(Beginning of Working data)
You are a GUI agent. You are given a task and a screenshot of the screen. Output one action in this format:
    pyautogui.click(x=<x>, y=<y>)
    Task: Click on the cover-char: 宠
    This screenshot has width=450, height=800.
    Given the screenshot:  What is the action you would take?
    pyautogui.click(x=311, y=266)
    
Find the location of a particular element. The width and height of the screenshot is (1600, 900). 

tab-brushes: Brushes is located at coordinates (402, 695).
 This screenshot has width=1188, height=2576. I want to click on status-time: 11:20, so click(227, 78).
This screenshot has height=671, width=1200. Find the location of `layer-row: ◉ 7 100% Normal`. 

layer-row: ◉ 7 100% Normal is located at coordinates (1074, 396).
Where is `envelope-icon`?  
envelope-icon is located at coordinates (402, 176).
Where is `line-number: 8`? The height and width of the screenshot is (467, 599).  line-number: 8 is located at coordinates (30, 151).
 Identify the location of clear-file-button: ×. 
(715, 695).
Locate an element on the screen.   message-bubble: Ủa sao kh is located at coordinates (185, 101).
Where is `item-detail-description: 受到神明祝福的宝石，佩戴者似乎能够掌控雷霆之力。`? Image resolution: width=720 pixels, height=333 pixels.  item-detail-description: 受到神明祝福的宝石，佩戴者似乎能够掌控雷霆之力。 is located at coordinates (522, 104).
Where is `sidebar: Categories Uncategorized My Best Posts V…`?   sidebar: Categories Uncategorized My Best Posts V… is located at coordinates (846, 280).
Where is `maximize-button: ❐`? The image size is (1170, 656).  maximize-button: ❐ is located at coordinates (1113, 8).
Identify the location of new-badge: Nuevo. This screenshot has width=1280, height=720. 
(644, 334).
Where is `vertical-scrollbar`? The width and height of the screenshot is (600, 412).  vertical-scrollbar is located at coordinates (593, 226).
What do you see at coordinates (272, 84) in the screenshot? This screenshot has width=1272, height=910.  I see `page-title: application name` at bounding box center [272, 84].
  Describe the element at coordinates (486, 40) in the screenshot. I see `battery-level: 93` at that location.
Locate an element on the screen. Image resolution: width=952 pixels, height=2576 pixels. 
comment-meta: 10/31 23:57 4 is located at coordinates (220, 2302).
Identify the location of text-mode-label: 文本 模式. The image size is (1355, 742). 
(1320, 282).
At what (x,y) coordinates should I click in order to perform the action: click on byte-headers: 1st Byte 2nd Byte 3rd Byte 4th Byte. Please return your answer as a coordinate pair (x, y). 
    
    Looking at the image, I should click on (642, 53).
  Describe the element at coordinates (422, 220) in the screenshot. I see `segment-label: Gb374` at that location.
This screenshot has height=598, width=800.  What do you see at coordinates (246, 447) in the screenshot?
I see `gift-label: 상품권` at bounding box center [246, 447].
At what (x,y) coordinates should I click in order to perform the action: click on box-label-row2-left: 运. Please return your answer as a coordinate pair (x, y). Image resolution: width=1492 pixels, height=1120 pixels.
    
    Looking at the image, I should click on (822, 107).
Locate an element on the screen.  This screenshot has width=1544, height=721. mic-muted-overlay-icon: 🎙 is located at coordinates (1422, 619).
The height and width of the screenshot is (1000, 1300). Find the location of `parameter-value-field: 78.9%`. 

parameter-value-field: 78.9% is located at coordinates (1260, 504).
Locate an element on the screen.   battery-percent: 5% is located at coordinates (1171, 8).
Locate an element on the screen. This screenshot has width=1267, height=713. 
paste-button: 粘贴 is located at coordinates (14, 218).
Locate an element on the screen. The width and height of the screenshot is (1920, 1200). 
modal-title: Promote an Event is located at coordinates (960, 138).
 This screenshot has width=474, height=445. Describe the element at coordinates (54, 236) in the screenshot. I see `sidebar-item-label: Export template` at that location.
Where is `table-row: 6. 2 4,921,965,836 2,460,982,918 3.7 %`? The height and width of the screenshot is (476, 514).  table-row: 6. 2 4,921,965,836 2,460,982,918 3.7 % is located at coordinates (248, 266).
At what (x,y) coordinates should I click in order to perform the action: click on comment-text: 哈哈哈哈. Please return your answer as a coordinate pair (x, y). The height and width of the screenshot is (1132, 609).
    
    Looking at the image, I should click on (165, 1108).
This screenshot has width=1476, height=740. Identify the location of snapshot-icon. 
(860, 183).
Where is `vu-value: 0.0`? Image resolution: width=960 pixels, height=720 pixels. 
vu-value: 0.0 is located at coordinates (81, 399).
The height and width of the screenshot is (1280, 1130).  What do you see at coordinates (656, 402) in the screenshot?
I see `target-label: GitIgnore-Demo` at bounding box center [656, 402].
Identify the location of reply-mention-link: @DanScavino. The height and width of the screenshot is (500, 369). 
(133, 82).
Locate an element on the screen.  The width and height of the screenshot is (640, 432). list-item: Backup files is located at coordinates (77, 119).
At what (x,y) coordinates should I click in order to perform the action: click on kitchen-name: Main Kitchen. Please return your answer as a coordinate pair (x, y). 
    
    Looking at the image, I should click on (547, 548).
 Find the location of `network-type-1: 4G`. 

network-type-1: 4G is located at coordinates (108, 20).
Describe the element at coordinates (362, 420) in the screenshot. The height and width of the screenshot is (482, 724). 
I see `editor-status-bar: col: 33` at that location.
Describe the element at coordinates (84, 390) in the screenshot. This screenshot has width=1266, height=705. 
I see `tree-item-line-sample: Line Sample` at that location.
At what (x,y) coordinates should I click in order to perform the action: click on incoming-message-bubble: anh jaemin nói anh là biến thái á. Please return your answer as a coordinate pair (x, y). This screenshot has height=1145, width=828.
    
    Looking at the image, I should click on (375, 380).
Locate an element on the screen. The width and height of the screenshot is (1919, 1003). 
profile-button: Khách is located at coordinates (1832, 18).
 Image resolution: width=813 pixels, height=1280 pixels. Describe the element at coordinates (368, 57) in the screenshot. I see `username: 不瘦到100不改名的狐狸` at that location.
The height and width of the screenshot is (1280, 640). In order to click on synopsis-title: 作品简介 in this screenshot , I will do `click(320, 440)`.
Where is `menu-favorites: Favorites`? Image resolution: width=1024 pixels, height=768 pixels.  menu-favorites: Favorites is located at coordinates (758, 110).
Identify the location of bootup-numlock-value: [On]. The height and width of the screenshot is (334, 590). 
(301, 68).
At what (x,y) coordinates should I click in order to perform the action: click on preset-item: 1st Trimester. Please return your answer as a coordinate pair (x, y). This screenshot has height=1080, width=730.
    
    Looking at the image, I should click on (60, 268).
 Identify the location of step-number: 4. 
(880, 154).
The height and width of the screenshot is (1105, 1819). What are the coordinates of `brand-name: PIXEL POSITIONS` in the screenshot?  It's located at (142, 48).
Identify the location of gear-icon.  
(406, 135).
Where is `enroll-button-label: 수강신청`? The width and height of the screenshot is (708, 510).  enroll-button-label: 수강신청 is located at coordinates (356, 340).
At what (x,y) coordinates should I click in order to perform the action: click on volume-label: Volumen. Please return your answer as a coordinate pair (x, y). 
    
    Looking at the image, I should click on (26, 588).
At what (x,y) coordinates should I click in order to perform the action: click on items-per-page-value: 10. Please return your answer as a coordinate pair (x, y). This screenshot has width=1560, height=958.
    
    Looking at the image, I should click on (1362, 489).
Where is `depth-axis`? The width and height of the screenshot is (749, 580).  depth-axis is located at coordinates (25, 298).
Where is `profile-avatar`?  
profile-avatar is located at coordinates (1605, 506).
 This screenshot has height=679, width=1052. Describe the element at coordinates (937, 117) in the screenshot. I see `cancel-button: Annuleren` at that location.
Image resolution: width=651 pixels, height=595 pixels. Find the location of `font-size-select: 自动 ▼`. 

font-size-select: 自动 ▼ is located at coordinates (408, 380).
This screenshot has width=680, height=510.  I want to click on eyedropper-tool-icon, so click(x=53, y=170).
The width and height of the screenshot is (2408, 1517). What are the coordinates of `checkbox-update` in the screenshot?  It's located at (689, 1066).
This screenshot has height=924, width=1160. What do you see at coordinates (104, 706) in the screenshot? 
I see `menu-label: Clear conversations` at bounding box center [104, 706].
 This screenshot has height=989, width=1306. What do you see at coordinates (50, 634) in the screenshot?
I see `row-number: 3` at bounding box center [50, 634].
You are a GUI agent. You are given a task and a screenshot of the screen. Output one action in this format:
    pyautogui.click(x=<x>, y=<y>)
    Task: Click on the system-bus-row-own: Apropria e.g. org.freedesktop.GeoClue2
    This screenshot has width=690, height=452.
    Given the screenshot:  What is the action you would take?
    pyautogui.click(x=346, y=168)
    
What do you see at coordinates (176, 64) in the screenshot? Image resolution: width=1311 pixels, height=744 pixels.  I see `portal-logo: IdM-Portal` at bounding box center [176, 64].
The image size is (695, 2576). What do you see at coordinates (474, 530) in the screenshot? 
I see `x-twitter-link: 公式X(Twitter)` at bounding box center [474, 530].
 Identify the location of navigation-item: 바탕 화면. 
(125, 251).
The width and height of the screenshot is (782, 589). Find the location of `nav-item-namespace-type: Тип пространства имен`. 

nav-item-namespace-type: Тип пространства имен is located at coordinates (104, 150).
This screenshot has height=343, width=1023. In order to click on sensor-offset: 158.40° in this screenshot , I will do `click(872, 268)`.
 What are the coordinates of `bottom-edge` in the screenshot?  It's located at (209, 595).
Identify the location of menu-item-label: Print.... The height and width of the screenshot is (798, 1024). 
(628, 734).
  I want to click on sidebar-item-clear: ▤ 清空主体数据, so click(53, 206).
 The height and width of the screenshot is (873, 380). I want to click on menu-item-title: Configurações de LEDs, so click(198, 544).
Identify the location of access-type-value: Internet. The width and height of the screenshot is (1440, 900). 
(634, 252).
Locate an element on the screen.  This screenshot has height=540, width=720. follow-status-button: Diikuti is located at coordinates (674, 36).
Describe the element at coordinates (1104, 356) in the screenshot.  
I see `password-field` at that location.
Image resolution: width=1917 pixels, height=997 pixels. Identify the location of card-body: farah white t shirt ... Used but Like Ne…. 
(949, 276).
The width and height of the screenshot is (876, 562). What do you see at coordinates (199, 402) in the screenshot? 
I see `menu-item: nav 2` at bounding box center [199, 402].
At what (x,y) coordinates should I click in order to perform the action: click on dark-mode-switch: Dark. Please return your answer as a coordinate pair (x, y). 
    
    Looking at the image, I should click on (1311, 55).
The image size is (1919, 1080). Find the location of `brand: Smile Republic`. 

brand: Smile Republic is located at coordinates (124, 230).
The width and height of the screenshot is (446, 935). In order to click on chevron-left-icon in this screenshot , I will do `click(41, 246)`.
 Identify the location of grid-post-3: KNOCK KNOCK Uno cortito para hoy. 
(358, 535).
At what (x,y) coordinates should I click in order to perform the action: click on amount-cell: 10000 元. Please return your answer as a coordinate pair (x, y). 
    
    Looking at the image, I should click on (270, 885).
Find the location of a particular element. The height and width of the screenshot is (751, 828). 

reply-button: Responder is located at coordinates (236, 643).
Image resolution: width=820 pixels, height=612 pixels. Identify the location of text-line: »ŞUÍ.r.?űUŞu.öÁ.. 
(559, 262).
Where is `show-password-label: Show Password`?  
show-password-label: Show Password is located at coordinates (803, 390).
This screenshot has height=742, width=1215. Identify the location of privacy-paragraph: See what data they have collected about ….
(End of Working data)
- Directions for this task
Render everything from the line containing "The width and height of the screenshot is (876, 562)." down to the line containing "(358, 535)." as a Markdown table with the columns Row and Line. Number each line in order and omit blank lines.

- Response area
| Row | Line |
|---|---|
| 1 | The width and height of the screenshot is (876, 562). What do you see at coordinates (199, 402) in the screenshot?  |
| 2 | I see `menu-item: nav 2` at bounding box center [199, 402]. |
| 3 | At what (x,y) coordinates should I click in order to perform the action: click on dark-mode-switch: Dark. Please return your answer as a coordinate pair (x, y).  |
| 4 |     Looking at the image, I should click on (1311, 55). |
| 5 | The image size is (1919, 1080). Find the location of `brand: Smile Republic`.  |
| 6 | brand: Smile Republic is located at coordinates (124, 230). |
| 7 | The width and height of the screenshot is (446, 935). In order to click on chevron-left-icon in this screenshot , I will do `click(41, 246)`. |
| 8 |  Identify the location of grid-post-3: KNOCK KNOCK Uno cortito para hoy.  |
| 9 | (358, 535). |